# [CHECK YOUR UNDERSTANDING]
**a.** Can you turn the paragraph beginning "Setting up droughty to run is pretty easy" in the droughty configuration page below into a short list that keeps its main facts?
**b.** According to the droughty configuration page below, where should the droughty_project.yaml file be created?
**c.** Continue the droughty configuration page below from the point where it stops.

# [PAGE TEXT]

****************

Configuration¶
Setting up droughty to run is pretty easy. It depends on two files, a droughty_project.yaml file within the root of your repo and a profile.yaml file within a .droughty/ dir within your user dir
droughty_project.yaml set-up
To differentiate between multiple warehouse targets within the profiles.yaml file, droughty uses a droughty_project.yaml to specify a project specific target. Find an droughty_project.yaml file below:
profile: example_project
dimensional_inference: enabled
field_description_path: warehouse_docs
field_description_file_name: field_descriptions.md
openai_field_descriptions_path: warehouse_docs
openai_field_descriptions_filename: openai_field_descriptions
test_schemas:
- lewis_analytics_dev_staging
- lewis_analytics_dev_integration
- lewis_analytics_dev
test_overwrite:
models:
wh_marketing__web_event_items_fact:
web_event_item_pk:
- not_null
- dbt_utils.at_least_one
- unique
web_event_parameter_float_value:
- dbt_utils.at_least_one
test_ignore:
models:
- base_backend__web_events
- base_ga4__web_events
dbml_schemas:
- lewis_analytics_dev_staging
- lewis_analytics_dev_integration
- lewis_analytics_dev
dbml_filenames:
- test_10
- test_11
- test_12
explores:
parent_table:
- example_parent
dimensions:
- example_dim
facts:
- example_fact
lookml_pop:
views:
example_1:
- example_2
example_3:
- example_4
- example_5
lookml_base_filename: example__1
lookml_explore_filename: example__2
lookml_measures_filename: example__3
cube_base_filename: example__4
cube_integration_filename: example__5
cube_measures_filename: example__6
dbt_tests_filename: example__8
entity_resolution:
read_schema:
example_1
write_schema:
example_1
read_table_names:
example_1:
- example_3
- example_4
example_2:
- example_5
- example_6
write_column_names:
- example_7
- example_8
write_table_name:
- example_9
Create this file in the root of your git repo (unless you are specifying the path through the –project-dir argument)

****************

# [SOURCE DATA]
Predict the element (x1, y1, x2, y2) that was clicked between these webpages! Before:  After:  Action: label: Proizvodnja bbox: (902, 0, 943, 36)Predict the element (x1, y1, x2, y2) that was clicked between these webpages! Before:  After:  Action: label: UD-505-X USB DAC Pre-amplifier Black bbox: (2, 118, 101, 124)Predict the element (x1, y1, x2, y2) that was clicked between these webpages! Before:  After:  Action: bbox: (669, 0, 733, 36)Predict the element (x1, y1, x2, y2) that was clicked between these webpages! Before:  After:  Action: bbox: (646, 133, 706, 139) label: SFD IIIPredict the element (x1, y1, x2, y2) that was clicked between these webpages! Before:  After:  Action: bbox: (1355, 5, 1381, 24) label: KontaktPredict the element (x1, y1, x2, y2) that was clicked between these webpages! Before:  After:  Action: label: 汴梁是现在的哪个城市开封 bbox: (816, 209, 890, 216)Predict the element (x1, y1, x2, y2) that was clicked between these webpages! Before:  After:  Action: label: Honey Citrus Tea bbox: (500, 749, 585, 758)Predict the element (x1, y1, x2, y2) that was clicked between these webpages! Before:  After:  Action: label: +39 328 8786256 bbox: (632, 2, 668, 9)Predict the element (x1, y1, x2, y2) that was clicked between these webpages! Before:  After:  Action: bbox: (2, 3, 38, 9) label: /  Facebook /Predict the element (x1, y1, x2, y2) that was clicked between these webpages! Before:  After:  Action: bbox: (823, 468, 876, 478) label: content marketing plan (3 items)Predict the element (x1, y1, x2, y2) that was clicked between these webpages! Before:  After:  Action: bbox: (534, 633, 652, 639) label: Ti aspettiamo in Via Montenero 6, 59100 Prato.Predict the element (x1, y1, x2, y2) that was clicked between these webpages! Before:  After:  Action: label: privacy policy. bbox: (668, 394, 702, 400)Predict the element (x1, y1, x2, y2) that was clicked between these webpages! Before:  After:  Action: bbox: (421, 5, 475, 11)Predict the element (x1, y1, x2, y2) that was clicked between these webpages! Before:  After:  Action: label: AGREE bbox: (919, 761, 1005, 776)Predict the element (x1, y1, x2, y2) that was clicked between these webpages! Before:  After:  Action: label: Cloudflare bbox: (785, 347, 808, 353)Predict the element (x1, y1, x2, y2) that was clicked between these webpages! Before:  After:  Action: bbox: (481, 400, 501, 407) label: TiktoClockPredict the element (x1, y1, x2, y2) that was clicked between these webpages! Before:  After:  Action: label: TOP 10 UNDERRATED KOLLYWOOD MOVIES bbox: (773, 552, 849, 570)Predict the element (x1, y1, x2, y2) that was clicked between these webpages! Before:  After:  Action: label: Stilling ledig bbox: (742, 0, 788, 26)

****************

# [TASK RESULTS]
**a.**
- Setting up droughty to run is easy.
- It depends on two files:
  - a droughty_project.yaml file in the root of your repo
  - a profile.yaml file in a .droughty/ directory within your user directory

**b.** In the root of your git repo, unless you specify the path through the –project-dir argument.

**c.**
Optional variables¶
Overwriting and ignoring model tests
Using the test_overwrite and test_ignore project parameters, you can overwrite tests or leave them blank using the test_overwrite parameter or ignore all model tests using the test_ignore parameter
Defining relative file outputs
Just add these variables to your droughty_project.yaml and it will write to the path name starting from the root of your git repo:
dbt_path: example_path
dbml_path: example_path
lookml_path: example_path
cube_path: example_path
It’s important that the profile name with the droughty_project.yaml aligns with the paired entry within your profile.yaml.
profile.yaml set-up
A profile.yaml file is used to pass warehouse permissions to droughty, such as warehouse key files, project, schema names and other permissions.
This file should be created in a .droughty dir, such as:
/Users/titus_groan/.droughty/profile.yaml
Below is an example of what the profile should contain
profile example:
droughty_demo:
host:
key_file: /Users/droughty_user/[key_file]
password:
port:
project_name: example-project
schema_name: analytics_qa
user:
warehouse_name: big_query
openai_secret: sk-wdfnwfw40t493t304t9340t94wet0et90edf (example)
warehouse_name options
At the moment, only ‘big_query’ and ‘snowflake’ are supported
Configuration Considerations
droughty has been developed to work with dbt, db docs and looker. However, it only really depends accessing the information schema within a supported warehouse.
When using droughty it’s assumed that the warehouse structure it points towards has at least three data sets, staging, integration and a analytics layer. Look at the usage page for further information.